Does concentration remain constant in an electrochemical cell's half cells?

We have from Nernst equation:

$$\mathrm{E_{cell} = E^\circ - \dfrac{RT}{nF} \ln Q_c}$$

But I was wondering that in a simple cell like Daniel cell if concentration of $$\ce{Zn^{2+}}$$ keeps increasing and that of $$\ce{Cu^{2+}}$$ keeps decreasing, won't the value of $$\mathrm{Q_c}$$ keep increasing? In that case, won't that lead to a decreasing emf? If it does, then what's the use of such a cell that yields decreasing emf?

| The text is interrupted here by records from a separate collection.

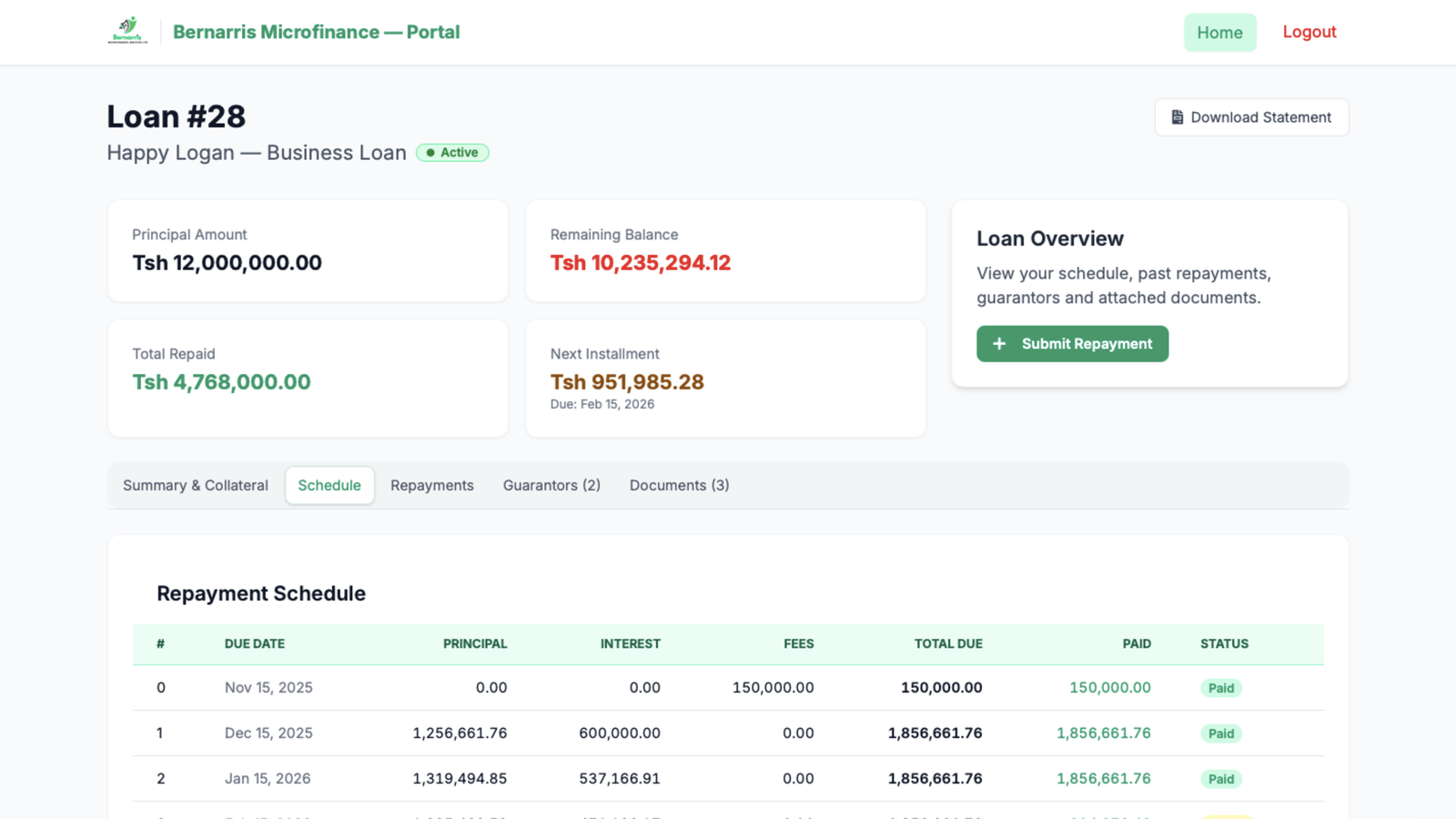Open the Summary & Collateral tab
The width and height of the screenshot is (1456, 819).
196,485
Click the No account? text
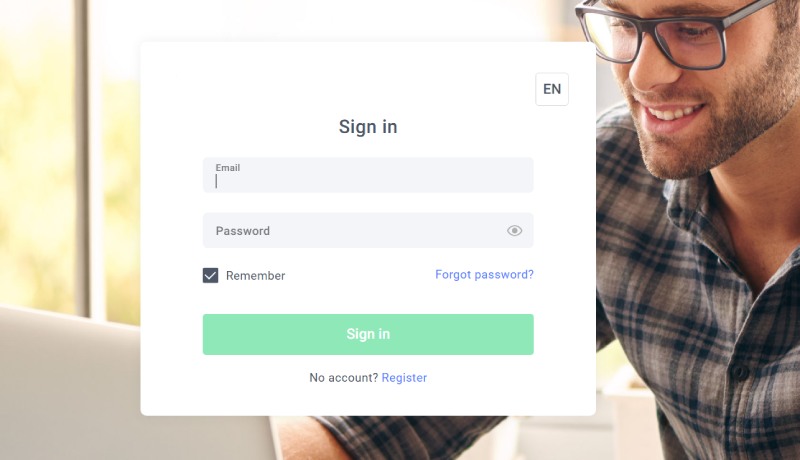The height and width of the screenshot is (460, 800). [343, 378]
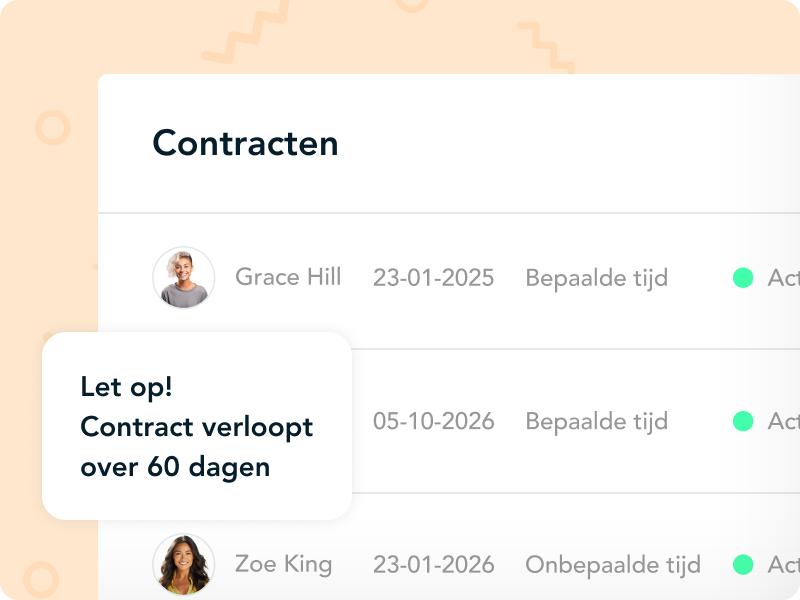The height and width of the screenshot is (600, 800).
Task: Click green status dot in Grace Hill row
Action: click(743, 278)
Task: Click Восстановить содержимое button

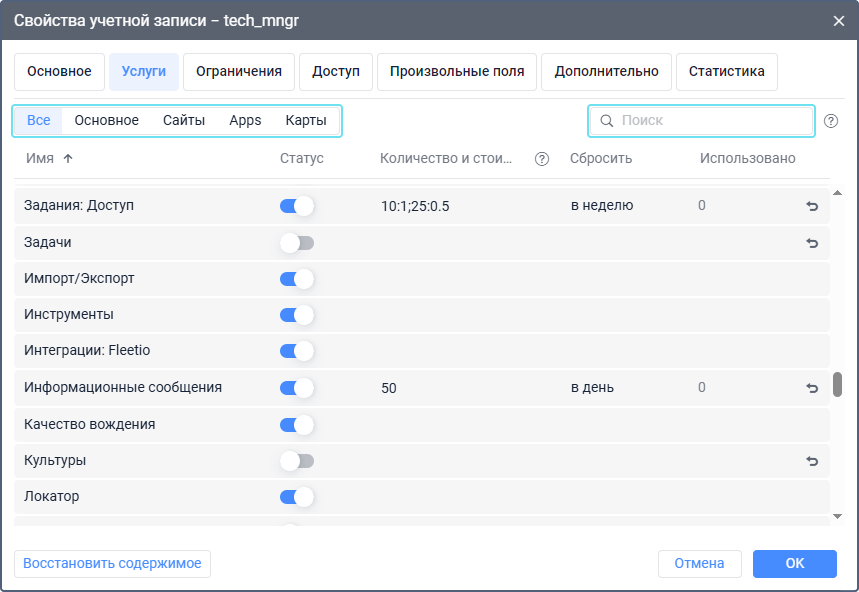Action: click(x=112, y=563)
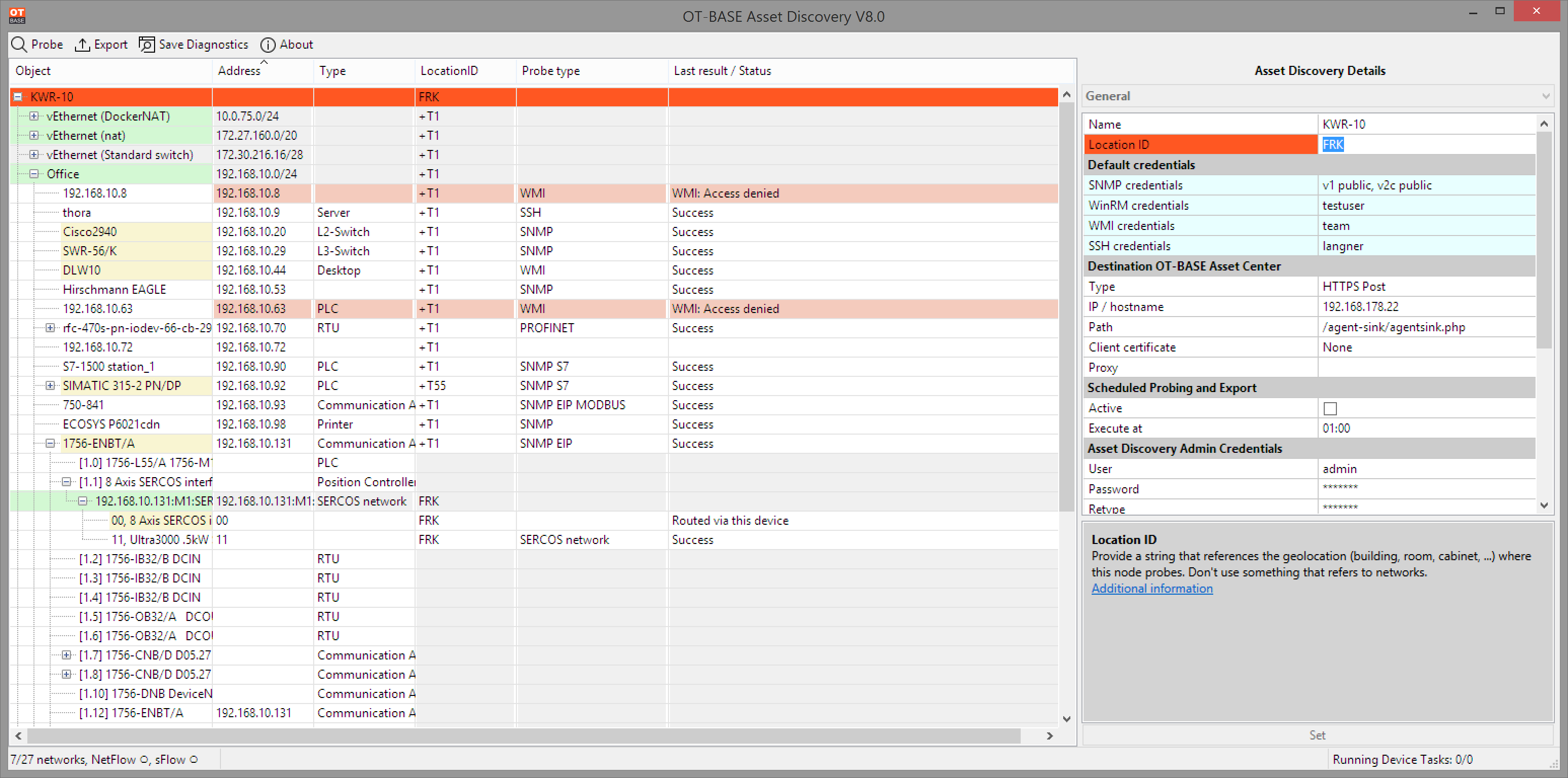Click the horizontal scrollbar right arrow
The width and height of the screenshot is (1568, 778).
coord(1050,735)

• Batteries don't last forever. Aren't you just making that claim? – Zhe Oct 5 '18 at 13:36
• Note that because you have a logarithm, the value of $\ln Q_{c}$ stays relatively constant for larger changes in the value of $Q_{c}$, implying that the battery can maintain a reasonable EMF as you use it up. – Zhe Oct 5 '18 at 13:36

But I was wondering that in a simple cell like Daniel cell if concentration of $$\ce{Zn^{2+}}$$ keeps increasing and that of $$\ce{Cu^{2+}}$$ keeps decreasing, won't the value of $$\mathrm{Q_c}$$ keep increasing? In that case, won't that lead to a decreasing emf?
These cell are still useful. Astute engineers know this and design around it using batteries that provide more voltage than needed when charged. If I have a $$\pu{3.3 V}$$ circuit, I can use a $$\pu{3.7 V}$$ Lithium battery (note $$\pu{3.7V}$$ is the charged voltage) to run the device without damaging it and will continue to work until the battery declines to below $$\pu{3.3V}$$ (actual/rated voltage). Similarly car batteries are typically rated for $$\pu{12V}$$ but if you measure it with a galvanometer (voltmeter) you will find the voltage is on the order of $$\pu{13-14V}$$.